» Work order
In the entries that follow, the line with "28 grudnia 2023 (76, 788)" opens the range and the line with "Grupa V (683, 1770)" closes it; repeat that range exactly, both lines included.

Entries shown below:

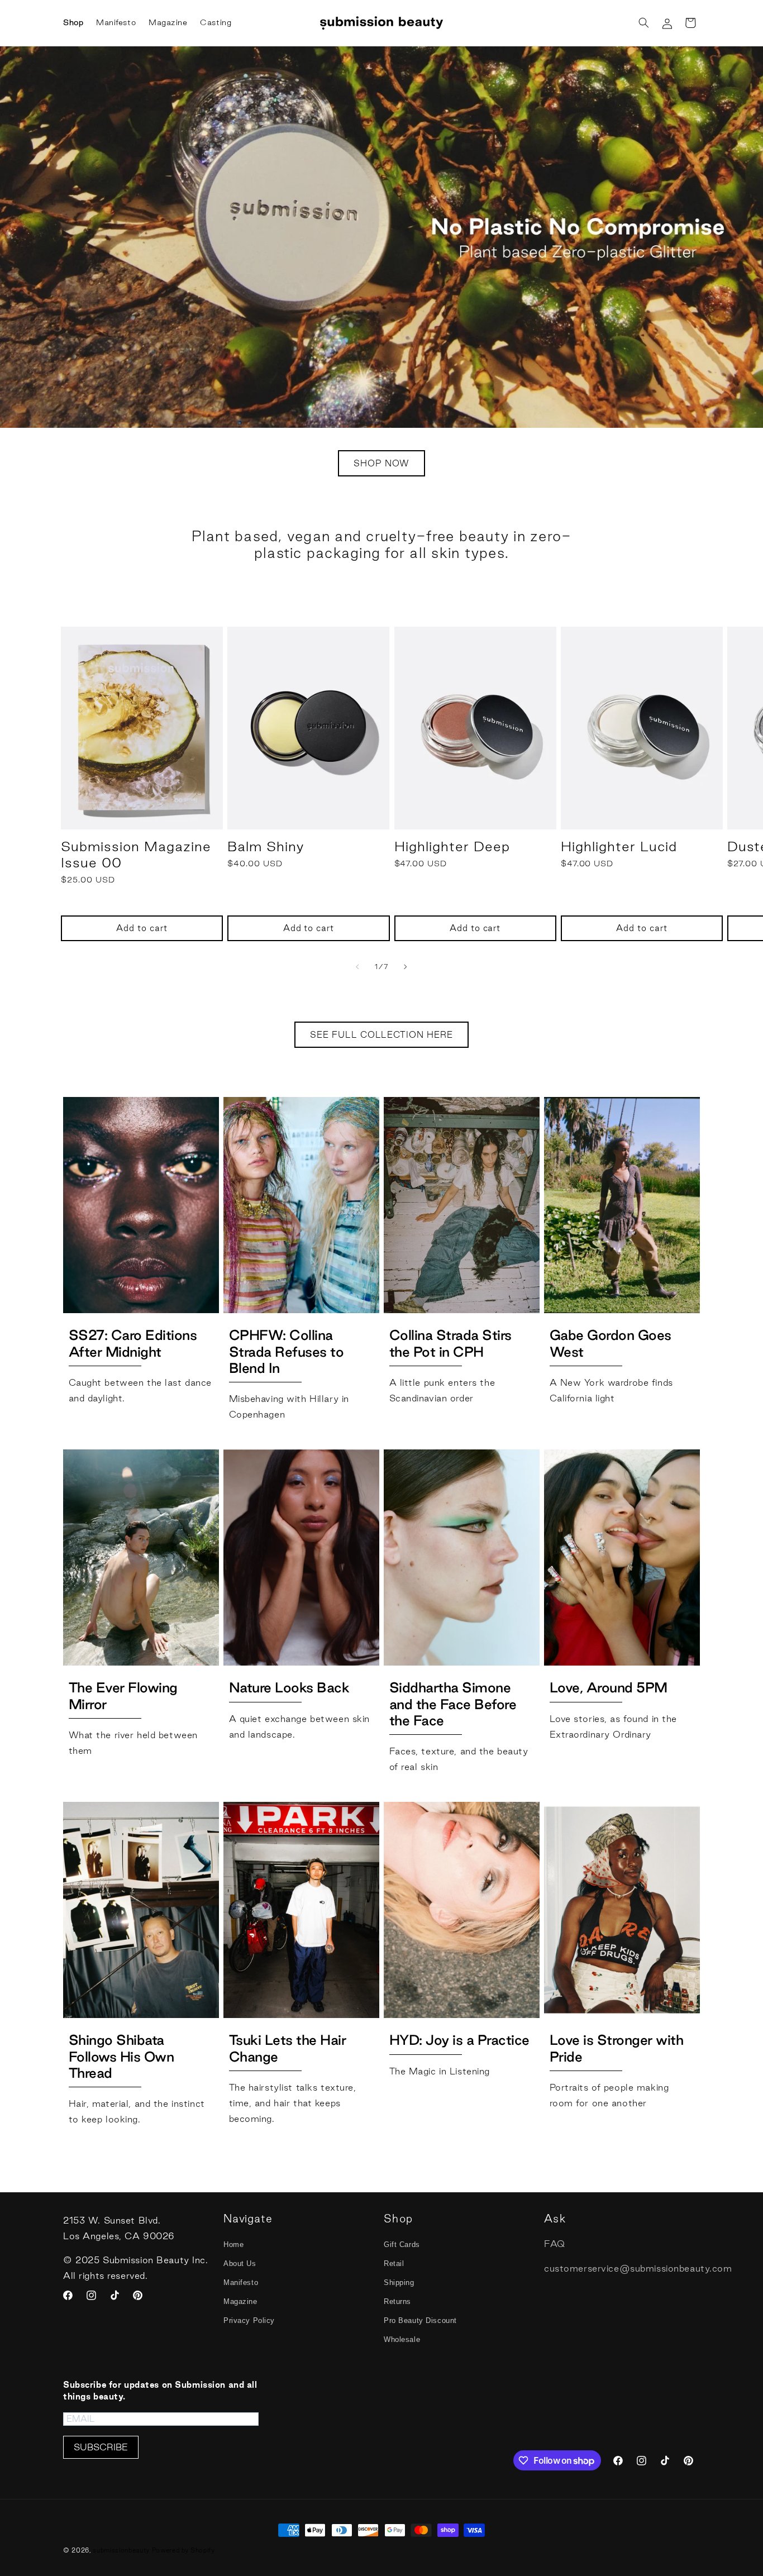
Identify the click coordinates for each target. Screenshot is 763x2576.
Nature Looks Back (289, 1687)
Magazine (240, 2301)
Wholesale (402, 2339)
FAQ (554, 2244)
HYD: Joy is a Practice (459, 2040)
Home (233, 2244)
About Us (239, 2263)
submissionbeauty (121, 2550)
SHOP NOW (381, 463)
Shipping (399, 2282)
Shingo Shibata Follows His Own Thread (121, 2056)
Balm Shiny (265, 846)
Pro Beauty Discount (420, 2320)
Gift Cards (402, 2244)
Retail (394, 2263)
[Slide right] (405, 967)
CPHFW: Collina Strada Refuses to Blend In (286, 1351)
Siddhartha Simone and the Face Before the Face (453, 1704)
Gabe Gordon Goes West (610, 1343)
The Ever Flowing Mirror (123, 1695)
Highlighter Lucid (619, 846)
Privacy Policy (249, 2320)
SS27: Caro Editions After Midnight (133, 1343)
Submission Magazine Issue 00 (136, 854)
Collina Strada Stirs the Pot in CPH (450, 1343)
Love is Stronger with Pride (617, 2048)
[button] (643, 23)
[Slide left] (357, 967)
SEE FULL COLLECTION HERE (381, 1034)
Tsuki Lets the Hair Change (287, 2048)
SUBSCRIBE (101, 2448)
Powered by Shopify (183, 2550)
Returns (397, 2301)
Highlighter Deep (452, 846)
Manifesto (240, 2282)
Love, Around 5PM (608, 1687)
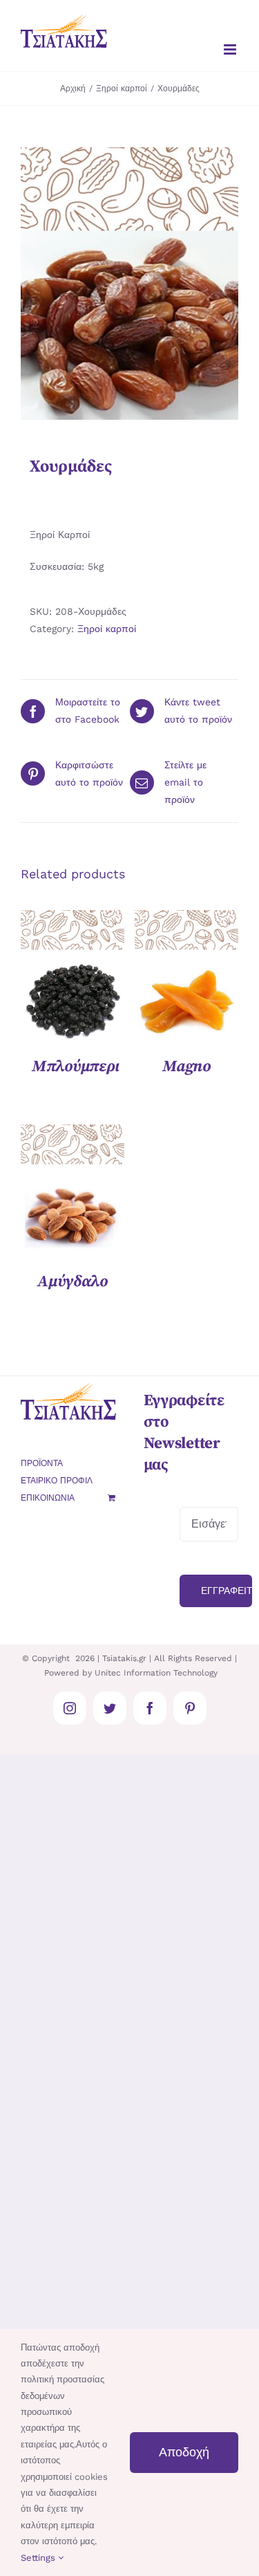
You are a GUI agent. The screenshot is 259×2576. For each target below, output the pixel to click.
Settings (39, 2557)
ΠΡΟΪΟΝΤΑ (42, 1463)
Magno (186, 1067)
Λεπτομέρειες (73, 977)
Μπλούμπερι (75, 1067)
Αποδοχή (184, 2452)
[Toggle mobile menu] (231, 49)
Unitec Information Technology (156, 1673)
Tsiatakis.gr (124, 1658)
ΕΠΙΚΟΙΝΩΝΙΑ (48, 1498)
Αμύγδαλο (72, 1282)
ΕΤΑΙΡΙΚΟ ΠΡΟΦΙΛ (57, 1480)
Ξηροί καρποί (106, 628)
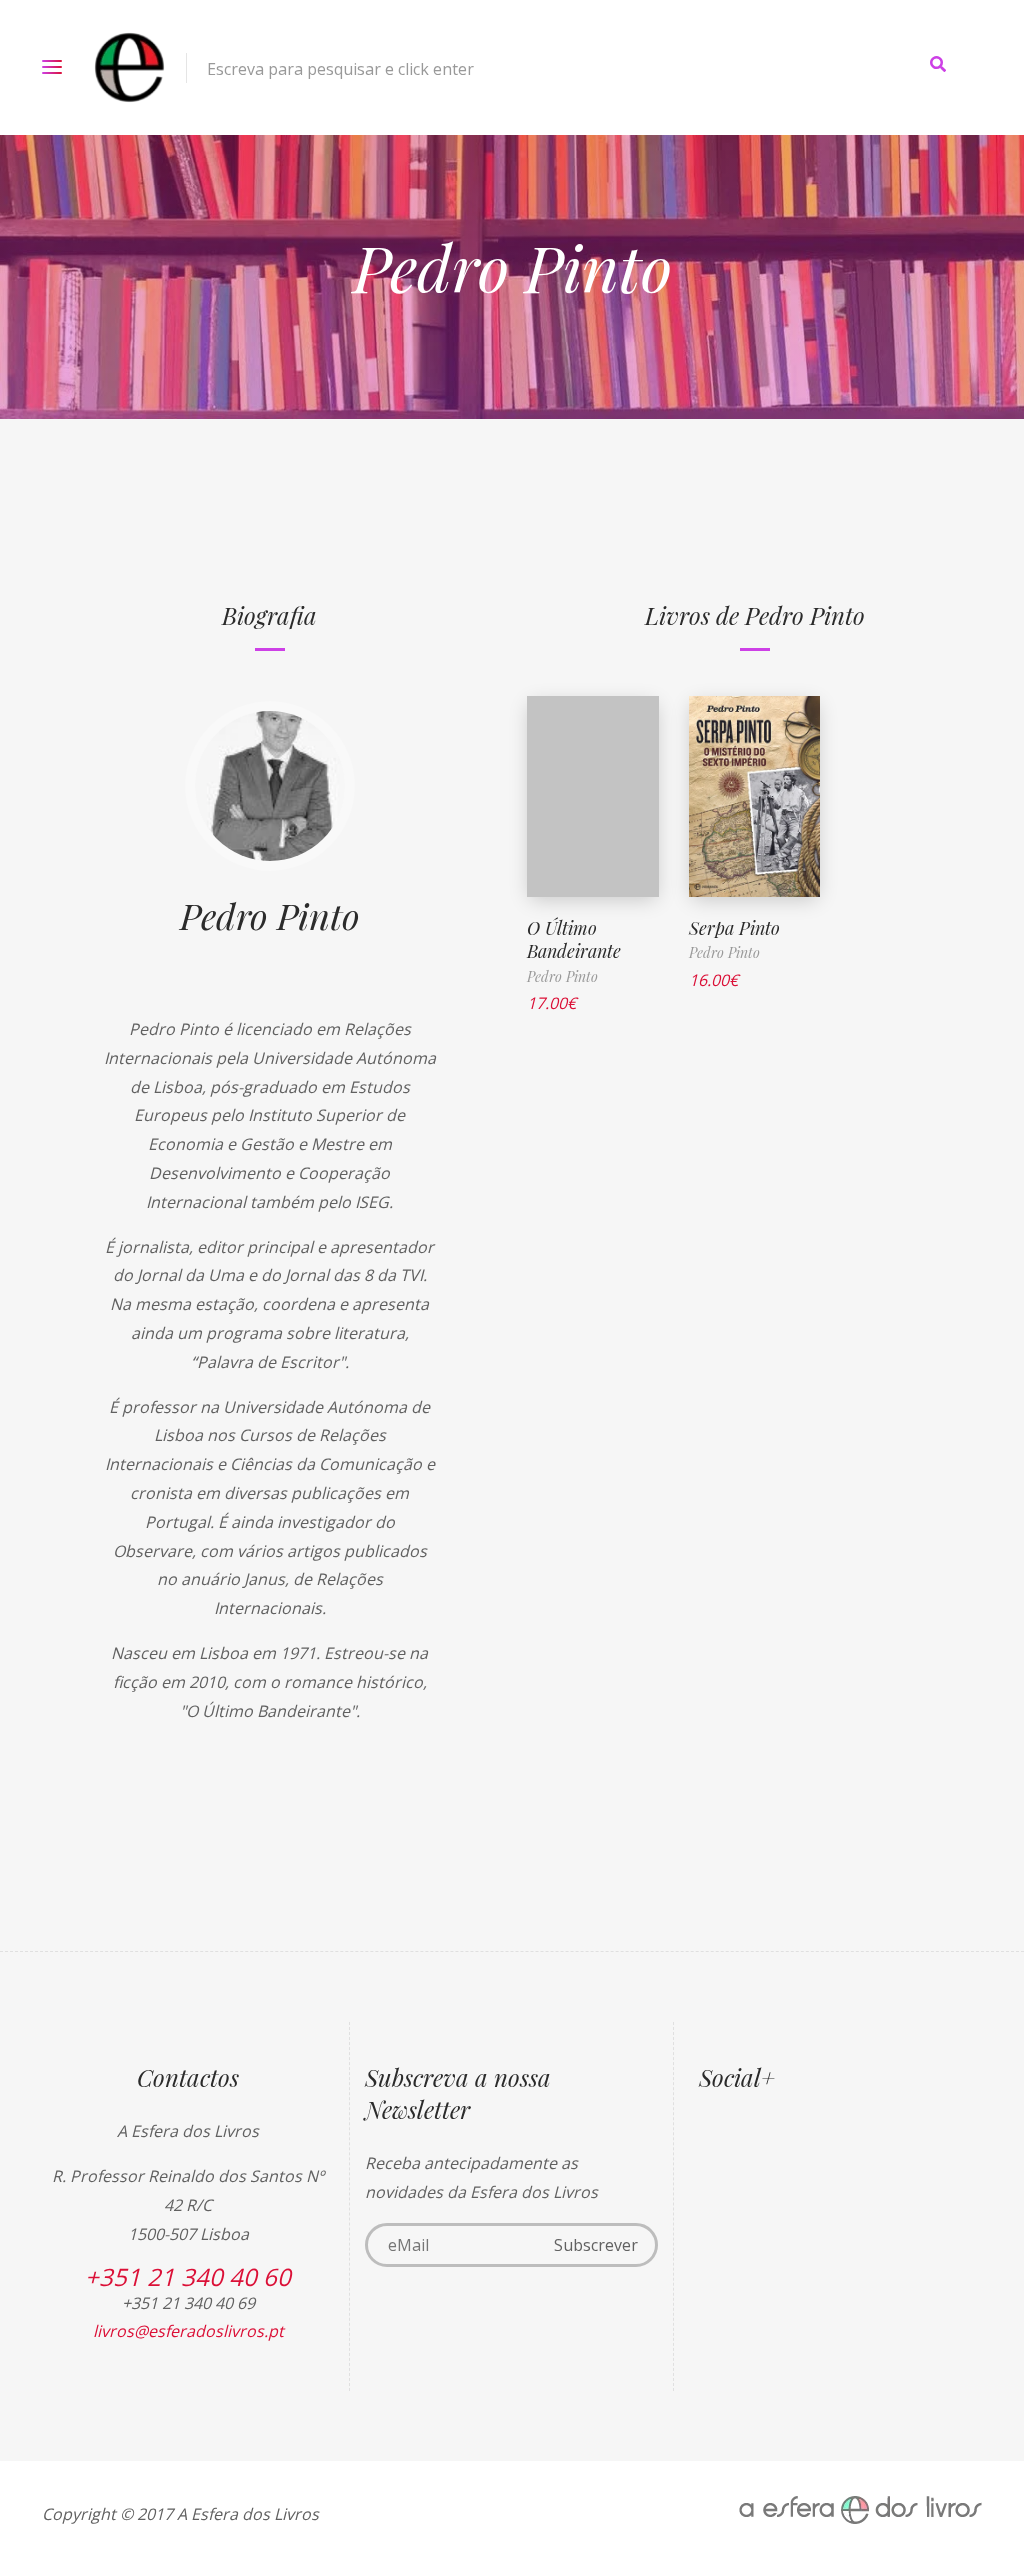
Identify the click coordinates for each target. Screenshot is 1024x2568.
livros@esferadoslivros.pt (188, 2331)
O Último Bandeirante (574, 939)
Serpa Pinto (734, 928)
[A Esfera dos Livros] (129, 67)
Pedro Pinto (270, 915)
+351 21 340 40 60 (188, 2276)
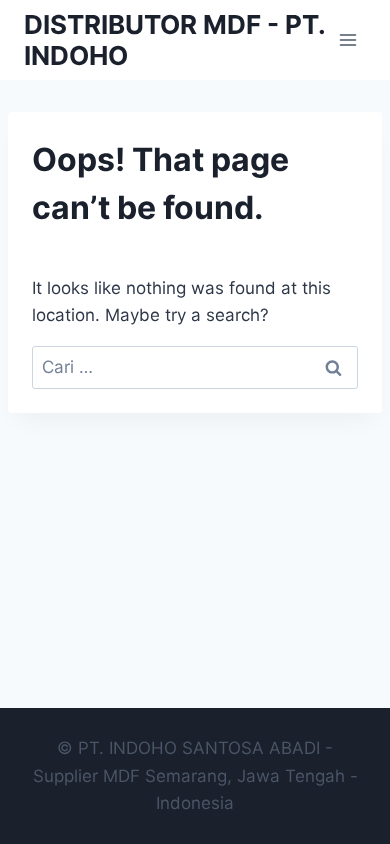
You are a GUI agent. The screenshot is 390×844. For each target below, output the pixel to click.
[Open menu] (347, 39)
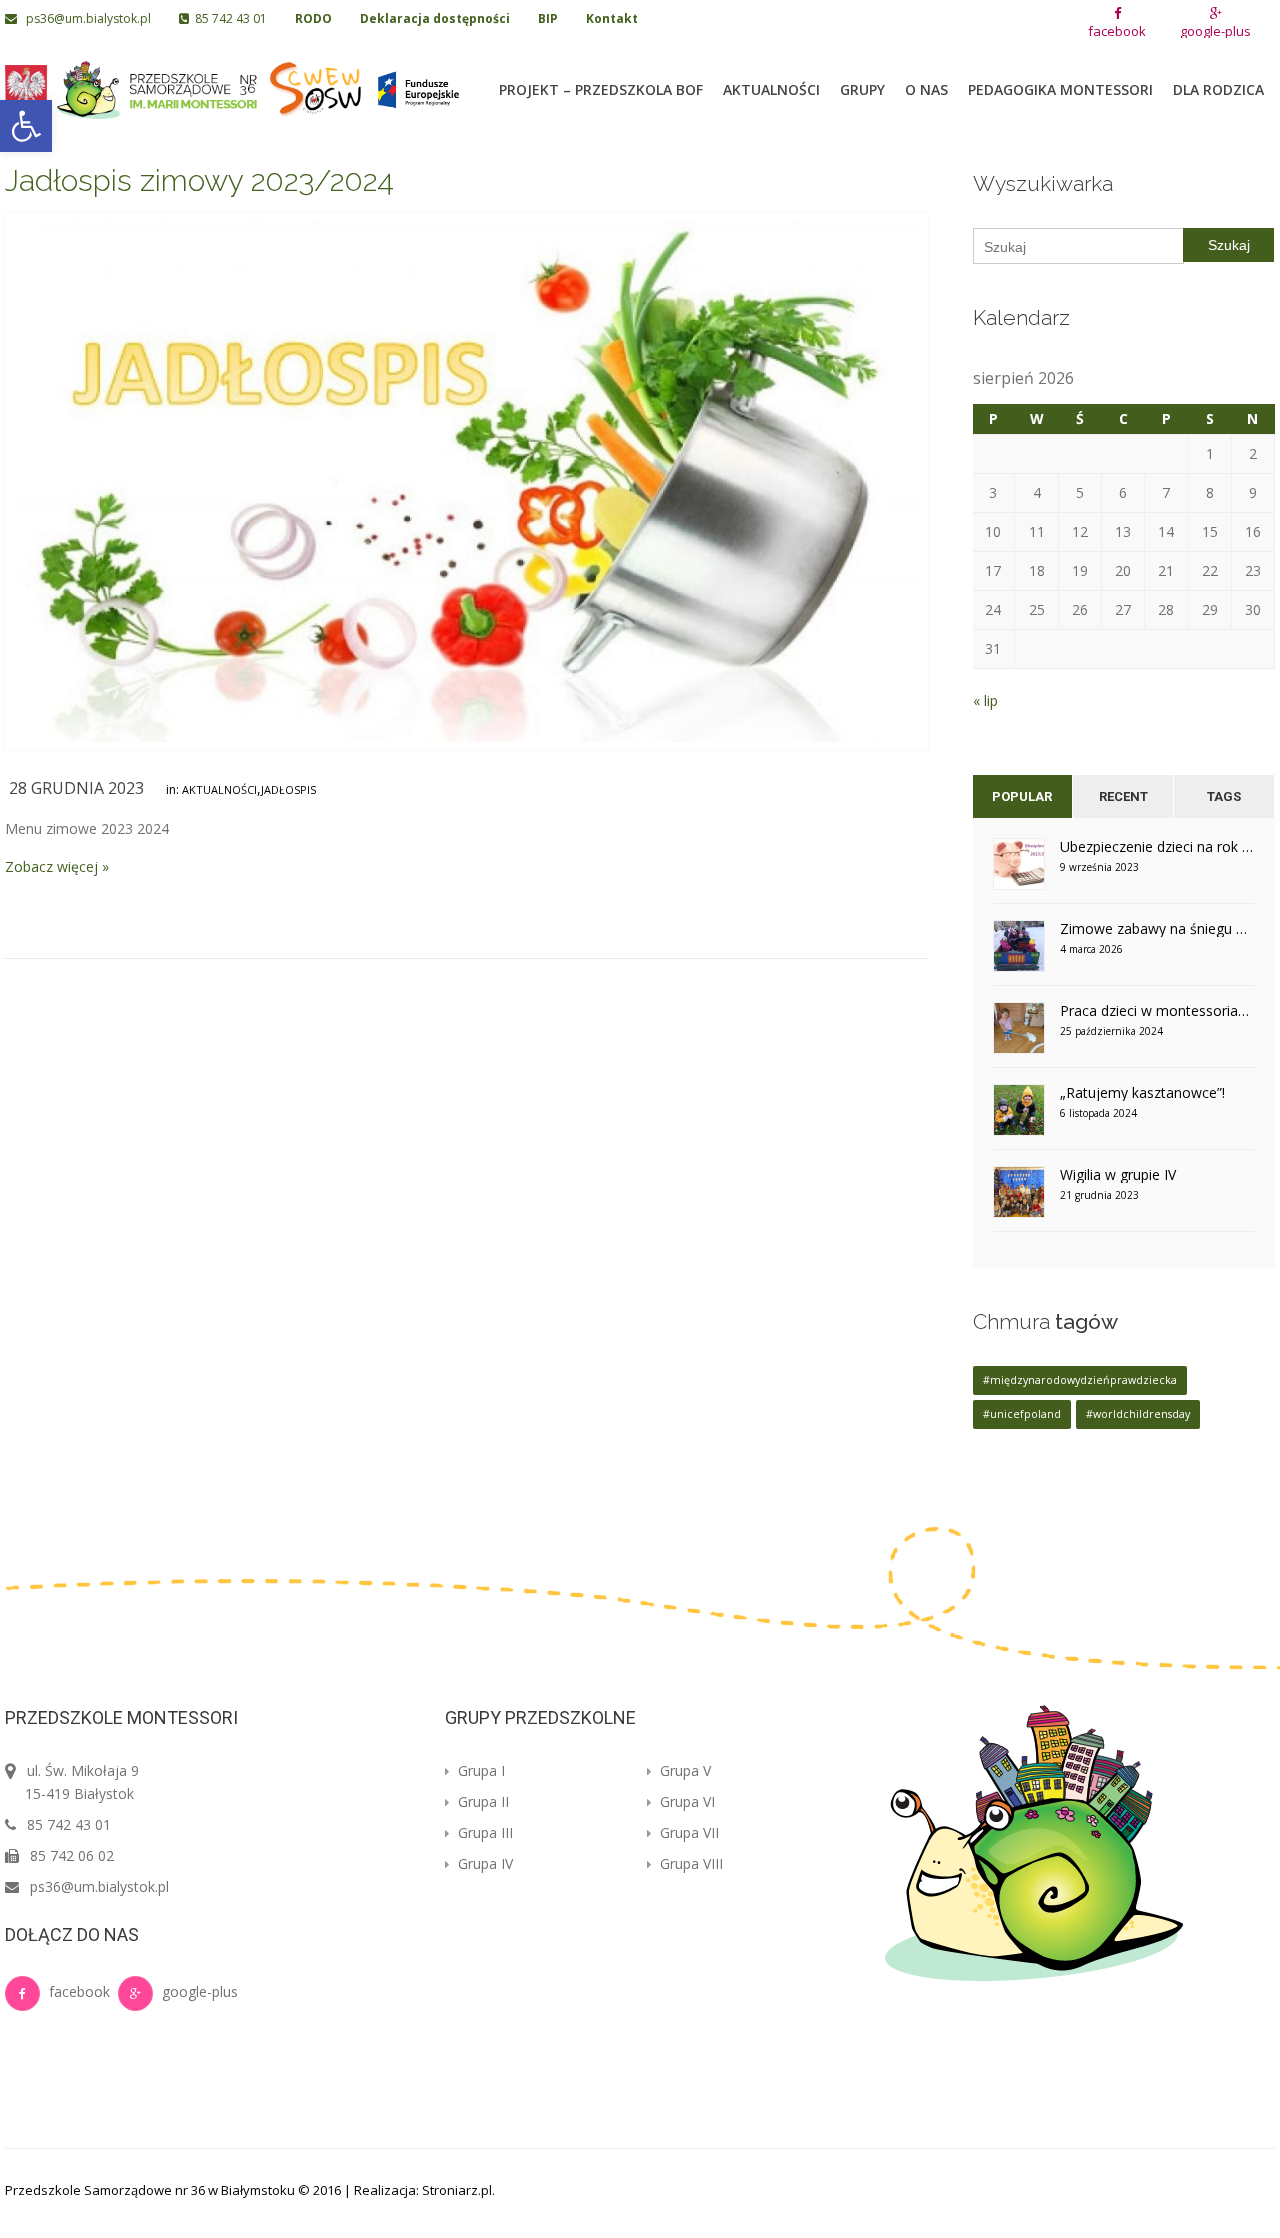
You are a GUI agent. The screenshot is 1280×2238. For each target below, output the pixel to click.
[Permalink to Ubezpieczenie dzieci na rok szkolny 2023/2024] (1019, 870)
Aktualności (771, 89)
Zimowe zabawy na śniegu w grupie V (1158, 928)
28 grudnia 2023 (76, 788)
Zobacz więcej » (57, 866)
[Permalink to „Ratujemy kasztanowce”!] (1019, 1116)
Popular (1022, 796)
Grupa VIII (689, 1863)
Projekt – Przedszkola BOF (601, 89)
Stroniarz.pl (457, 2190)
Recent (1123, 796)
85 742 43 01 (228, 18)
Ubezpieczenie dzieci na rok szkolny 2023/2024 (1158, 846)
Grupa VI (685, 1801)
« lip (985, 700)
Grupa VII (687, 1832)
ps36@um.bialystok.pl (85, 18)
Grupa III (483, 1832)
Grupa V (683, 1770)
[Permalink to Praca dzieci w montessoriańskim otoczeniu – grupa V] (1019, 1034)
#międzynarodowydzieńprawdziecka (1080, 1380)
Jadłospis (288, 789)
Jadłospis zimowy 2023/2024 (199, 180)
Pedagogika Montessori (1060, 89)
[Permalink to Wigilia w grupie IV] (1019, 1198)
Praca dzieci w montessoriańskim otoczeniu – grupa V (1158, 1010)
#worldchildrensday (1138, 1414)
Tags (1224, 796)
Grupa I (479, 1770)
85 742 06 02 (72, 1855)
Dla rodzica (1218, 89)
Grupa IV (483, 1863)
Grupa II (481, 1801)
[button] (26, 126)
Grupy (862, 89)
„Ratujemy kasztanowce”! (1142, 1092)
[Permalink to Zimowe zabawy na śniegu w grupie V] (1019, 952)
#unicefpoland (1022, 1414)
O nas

End of Entries shown.

» Result below
28 grudnia 2023 (76, 788)
Zobacz więcej » (57, 866)
[Permalink to „Ratujemy kasztanowce”!] (1019, 1116)
Popular (1022, 796)
Grupa VIII (689, 1863)
Projekt – Przedszkola BOF (601, 89)
Stroniarz.pl (457, 2190)
Recent (1123, 796)
85 742 43 01 (228, 18)
Ubezpieczenie dzieci na rok szkolny 2023/2024 (1158, 846)
Grupa VI (685, 1801)
« lip (985, 700)
Grupa VII (687, 1832)
ps36@um.bialystok.pl (85, 18)
Grupa III (483, 1832)
Grupa V (683, 1770)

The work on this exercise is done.